We have been at the Duero in Zamora and we have driven along it through the vineyards of the Ribera del Duero. Now, in Soria, we are back at the Duero and close to its origin, in the mountain range called “Sistema Ibérico” (Atlas geográfico, Esther Carrión Fernandez et alii, Ediciones SM Madrid).  In Soria the Duero is much smaller than in Zamora. Also Soria has its historic bridge from the 12th century, which has been rebuilt over the years.

We were in Soria a year ago, in May 2018. Like Zamora, Soria has layed out a path along the banks of the Duero that I loved to stroll along then, watched by the curious white dog.

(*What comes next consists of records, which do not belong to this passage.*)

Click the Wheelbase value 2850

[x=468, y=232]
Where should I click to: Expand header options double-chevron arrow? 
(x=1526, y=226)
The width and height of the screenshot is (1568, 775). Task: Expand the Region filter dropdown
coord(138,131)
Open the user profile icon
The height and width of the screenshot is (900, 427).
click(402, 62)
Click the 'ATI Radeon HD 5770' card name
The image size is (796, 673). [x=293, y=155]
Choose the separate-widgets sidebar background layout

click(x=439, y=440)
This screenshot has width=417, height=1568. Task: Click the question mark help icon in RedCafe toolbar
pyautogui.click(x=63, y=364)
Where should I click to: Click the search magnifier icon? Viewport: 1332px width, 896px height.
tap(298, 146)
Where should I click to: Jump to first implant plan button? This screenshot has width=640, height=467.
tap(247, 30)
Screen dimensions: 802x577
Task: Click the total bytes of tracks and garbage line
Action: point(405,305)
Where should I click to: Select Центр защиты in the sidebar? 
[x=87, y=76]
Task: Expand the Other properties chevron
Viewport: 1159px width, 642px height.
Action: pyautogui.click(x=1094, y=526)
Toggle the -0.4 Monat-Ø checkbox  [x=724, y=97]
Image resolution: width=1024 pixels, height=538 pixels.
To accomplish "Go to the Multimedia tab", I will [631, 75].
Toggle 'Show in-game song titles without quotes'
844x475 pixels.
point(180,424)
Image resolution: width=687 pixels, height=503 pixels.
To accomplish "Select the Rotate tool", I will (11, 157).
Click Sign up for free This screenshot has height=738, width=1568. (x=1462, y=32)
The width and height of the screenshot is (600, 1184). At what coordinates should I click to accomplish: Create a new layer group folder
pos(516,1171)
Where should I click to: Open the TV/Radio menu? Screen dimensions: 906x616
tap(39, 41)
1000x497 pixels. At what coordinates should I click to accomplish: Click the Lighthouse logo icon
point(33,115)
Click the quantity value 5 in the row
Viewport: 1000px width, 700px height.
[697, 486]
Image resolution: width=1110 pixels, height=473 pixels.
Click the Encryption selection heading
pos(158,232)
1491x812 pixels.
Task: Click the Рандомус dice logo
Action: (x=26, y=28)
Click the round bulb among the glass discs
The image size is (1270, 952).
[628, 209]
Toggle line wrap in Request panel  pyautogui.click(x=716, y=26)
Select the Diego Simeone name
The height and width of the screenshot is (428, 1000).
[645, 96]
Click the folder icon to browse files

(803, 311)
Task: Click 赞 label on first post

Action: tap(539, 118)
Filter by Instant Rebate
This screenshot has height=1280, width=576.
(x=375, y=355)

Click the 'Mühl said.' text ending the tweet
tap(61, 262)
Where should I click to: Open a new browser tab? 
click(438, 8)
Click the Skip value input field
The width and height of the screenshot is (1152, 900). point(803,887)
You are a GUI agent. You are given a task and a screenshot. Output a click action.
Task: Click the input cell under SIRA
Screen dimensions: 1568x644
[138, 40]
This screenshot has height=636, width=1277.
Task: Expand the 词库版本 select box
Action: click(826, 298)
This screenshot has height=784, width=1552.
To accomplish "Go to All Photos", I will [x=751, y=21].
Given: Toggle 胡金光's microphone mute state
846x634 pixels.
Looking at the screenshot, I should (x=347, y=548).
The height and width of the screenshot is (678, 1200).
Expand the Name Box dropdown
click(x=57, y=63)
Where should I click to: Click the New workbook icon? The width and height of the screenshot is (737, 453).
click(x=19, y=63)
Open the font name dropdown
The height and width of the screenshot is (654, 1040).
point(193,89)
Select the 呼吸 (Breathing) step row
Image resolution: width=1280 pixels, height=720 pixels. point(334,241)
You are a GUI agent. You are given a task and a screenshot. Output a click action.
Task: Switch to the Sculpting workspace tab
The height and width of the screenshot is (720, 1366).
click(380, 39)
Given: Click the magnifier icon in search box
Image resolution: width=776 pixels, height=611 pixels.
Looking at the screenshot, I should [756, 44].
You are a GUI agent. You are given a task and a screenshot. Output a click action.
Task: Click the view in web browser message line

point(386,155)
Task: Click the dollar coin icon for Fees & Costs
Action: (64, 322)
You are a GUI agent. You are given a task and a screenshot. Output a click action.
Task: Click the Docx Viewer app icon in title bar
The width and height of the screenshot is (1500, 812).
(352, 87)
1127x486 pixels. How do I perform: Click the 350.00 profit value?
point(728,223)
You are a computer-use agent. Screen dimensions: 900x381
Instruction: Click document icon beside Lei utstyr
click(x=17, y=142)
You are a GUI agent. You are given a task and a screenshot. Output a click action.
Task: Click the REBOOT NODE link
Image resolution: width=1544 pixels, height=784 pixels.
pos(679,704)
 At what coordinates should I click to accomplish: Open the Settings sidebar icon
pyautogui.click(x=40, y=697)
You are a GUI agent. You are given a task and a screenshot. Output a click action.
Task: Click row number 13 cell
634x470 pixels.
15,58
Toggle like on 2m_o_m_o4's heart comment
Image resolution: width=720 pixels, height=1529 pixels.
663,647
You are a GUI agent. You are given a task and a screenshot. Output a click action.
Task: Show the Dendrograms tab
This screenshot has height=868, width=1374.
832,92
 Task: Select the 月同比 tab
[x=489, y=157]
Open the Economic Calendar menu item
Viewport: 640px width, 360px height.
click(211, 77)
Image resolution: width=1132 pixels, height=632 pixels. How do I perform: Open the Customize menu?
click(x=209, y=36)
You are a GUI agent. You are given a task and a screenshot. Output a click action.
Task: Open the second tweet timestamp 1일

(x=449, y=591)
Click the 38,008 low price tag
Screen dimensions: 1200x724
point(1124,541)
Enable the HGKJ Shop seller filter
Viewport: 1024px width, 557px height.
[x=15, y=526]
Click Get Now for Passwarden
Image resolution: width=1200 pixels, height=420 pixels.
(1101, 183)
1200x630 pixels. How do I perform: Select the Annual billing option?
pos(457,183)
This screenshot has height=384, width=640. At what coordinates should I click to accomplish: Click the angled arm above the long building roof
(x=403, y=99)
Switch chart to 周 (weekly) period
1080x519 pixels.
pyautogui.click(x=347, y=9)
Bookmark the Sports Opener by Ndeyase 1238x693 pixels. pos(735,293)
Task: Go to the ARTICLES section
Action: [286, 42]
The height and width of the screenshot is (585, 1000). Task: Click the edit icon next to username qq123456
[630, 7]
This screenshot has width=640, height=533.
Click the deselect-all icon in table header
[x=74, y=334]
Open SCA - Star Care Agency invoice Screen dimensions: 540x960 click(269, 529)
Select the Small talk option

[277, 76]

In the city center, we found a relaxed atmosphere in May 2018. The inhabitants celebrate Saint John’s Eve all May and June. They played music in the streets and I was invited to drink wine from a leather pouch – well, I thanked, but did not dare try that.

Our hotel was at the Plaza de Oliva.

This is the Plaza Mayor with the ayuntamento and the Fountain of the Lions.

Soria hosts cultural heritage such as the Romanesque San Nicolás church – unfortunately in ruins.

The Renaissance Palace de los Condes de Gómara from the 16th century is impressive.

This is the Concathedral San Pedro, somewhat lost in a meadow. Its origins are Romanesque, and it has been refurbished again and again.

San Pedro or Petrus sits above the gate, with the keys in his hands.

In the past, Soria experienced dramatic events: As a Celto-Iberic settling it resisted the Romans for a century. Just before being conquered, they all committed suicide to avoid becoming Roman slaves. From the 8th century up to 1134, the city was ruled by the Muslims. Having become Christian again, Soria flourished, thanks to the wool industry, a capable Jewish community and the support of the Castilian king. The decline started in the 15th century, when the unified crown of Castilia and Aragón lost interest in Soria and when the Jews had to be exiled. The city suffered again and again, in the wars around 1700 and 1800.

Today, Soria is a quiet town that mainly belongs to the people of Soria. They have started to promote their touristic potential.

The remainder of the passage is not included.